The authors are public health research scientist, Syngenta Research Laboratories, Stein, Switzerland and former senior technical representative, Syngenta Professional Products, respectively. They can be reached at abywater@giemedia.com and dkaukeinen@giemedia.com, respectively.
References
Bywater, A. (2002) in Syngenta Internal Report IPP02/004B
Daly, G (2000) The response of the red imported fire ant Solenopsis invicta to residual deposits of synthetic pyrethroids. MSc. Thesis, Imperial College of Science, Technology & Medicine, Ascot, UK.
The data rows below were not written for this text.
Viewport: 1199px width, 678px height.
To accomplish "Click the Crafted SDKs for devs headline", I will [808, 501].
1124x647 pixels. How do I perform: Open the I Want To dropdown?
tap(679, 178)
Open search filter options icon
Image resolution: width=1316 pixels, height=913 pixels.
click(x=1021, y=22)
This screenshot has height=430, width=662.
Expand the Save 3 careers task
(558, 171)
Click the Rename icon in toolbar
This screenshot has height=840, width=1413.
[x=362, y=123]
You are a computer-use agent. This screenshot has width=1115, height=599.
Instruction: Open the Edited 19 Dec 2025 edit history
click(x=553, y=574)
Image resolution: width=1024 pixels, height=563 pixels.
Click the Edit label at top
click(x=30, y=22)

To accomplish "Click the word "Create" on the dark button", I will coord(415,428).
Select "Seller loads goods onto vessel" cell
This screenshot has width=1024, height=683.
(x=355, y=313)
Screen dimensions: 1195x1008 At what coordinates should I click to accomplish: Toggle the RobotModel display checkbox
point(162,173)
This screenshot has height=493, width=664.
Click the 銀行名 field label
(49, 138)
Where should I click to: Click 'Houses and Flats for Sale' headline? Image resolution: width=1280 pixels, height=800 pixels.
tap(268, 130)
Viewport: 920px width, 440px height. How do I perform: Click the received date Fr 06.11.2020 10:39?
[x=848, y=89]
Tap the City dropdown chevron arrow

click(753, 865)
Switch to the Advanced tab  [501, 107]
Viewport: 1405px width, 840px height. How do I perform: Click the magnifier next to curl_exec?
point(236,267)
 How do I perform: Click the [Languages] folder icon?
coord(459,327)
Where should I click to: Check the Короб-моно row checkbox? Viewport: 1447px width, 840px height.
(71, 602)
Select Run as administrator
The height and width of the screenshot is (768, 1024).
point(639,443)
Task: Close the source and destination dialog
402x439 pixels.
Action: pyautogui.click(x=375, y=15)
Morris K D (1997) in Syngenta Internal Report TMPH 97E034/B
Rust M K, Haagsma K, and Reierson, D A. (1996) Barrier sprays to control Argentine Ants. J. Econ. Ent 89 (1) p134-137.
Soeprono, A M and Rust M K (2004) Effect of Delayed Toxicity of Chemical Barriers to Control Argentine Ants (Hymenoptera: Formicidae). J. Econ. Ent. 97(6): 2021-2028.
Suiter D R and Ratlif C R (1999) in Syngenta Internal Report TMPH 99E012/B
Wege, P J; Hoppe, M A; Bywater, A F; Weeks, S D & Gallo, T S (1999) Proceedings of the 3rd International Conference on Urban Pests. Eds. W. H. Robinson, F. Rettich and GW Rambo. Pp301-310
Wege, P J; Bywater, A F; Le Patourel, G N J & Hoppe, M A (2002) Proceedings of the 4th International Conference on Urban Pests. Eds. S.C Jones, Zhai, J and W.H. Robinson. Pp135-147.